Vermiculite is a metallic silicate (aluminum-iron-magnesium) that is heat-puffed to expand the particles.
Perlite is volcanic rock riddled with microscopic bubbles; it is crushed and heat-puffed to expand it.

In gardening, you would use either material to prevent soil compaction, improve aeration, and retain moisture. However, the two materials have an important difference. Vermiculite absorbs 3 to 4 times its weight in moisture, and will retain it as long as possible. Perlite “hosts” water because of its bubble-like structure, but it also holds air, and water will find ways to escape through gravity and evaporation.

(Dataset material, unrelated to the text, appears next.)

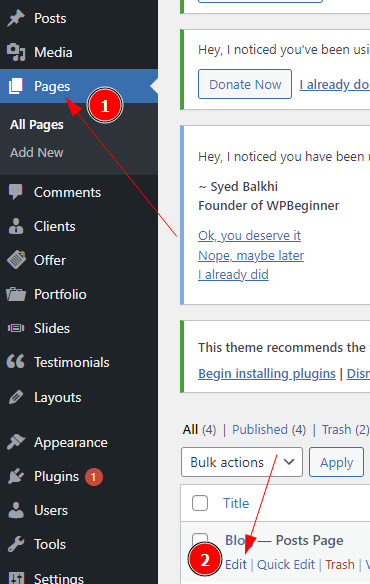Tick the Blog page row checkbox
The image size is (370, 584).
point(200,539)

Applied to a slab, with Portland cement binding it, you get:

  • Vermiculite taking several days to cure (the instructions call for 5 to 6 days)
  • Perlite cures within a day (because the Portland cement binder can draw the water out of it as it cures)

I used Perlite in my own insulated slab, and it was fully cured within 48 hours.

If you’d like a fuller rundown on these two materials, here’s a reference: SFGate Home Guides.


As I’ve just purchased perlite for my insulation base, I will say the only place I found it was Home Depot. They have the 2 cu ft bags of vigoro brand pictured above for $17 a bag. I tried 5 nurseries in my town first and none of them carried big bags, only tiny bags. Apparently there’s no demand at mom and pop shops for this much of the material. I’m sure it differs regionally but don’t waste too much time checking nurseries if you have a home depot near by. Also for what it’s worth, I initially tried the refractory insulating cement and in addition to the higher cost, it’s tricky to get exactly the right stuff. If you’re going to harbison walker, you need to ask specifically for greenlite 45, NOT insulating cement. Their sales guys arent all as knowledgeable as you’d hope. Anyway, I wanted to try to use “professional” materials but the perlite/cement mix turned out really great, and was very cheap and easy to make.